___ WORKING DATA ___

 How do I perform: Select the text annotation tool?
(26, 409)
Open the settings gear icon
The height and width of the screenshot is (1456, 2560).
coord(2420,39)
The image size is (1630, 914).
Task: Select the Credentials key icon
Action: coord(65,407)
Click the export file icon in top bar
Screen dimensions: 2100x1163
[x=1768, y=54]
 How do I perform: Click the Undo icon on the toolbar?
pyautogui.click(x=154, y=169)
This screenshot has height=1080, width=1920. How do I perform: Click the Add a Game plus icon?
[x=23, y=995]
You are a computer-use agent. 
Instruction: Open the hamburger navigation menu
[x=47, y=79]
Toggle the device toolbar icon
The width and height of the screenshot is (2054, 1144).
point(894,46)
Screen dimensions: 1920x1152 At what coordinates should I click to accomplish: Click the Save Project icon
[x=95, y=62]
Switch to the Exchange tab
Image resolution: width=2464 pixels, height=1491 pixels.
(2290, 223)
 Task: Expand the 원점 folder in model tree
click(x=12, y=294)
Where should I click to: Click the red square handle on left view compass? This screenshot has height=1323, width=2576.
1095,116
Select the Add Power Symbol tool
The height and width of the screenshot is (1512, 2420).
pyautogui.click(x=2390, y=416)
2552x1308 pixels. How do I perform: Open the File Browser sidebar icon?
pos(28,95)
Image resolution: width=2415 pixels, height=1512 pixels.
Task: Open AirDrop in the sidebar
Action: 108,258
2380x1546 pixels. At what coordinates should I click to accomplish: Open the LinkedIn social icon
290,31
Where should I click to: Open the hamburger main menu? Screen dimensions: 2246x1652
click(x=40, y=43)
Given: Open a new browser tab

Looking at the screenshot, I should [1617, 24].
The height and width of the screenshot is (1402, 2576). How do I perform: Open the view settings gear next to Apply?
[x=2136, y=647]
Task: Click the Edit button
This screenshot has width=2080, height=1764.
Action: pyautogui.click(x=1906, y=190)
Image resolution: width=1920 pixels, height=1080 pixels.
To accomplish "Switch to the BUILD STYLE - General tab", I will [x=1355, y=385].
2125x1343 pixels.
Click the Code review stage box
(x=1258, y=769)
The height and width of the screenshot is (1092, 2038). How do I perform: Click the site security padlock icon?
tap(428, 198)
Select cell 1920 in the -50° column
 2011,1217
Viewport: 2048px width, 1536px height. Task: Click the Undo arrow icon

___

■ WORK REQUIRED:
Whenever a line of the material above contains the string "Switch", copy that line out.

■ PROBLEM SOLUTION:
Switch to the Exchange tab
To accomplish "Switch to the BUILD STYLE - General tab", I will [x=1355, y=385].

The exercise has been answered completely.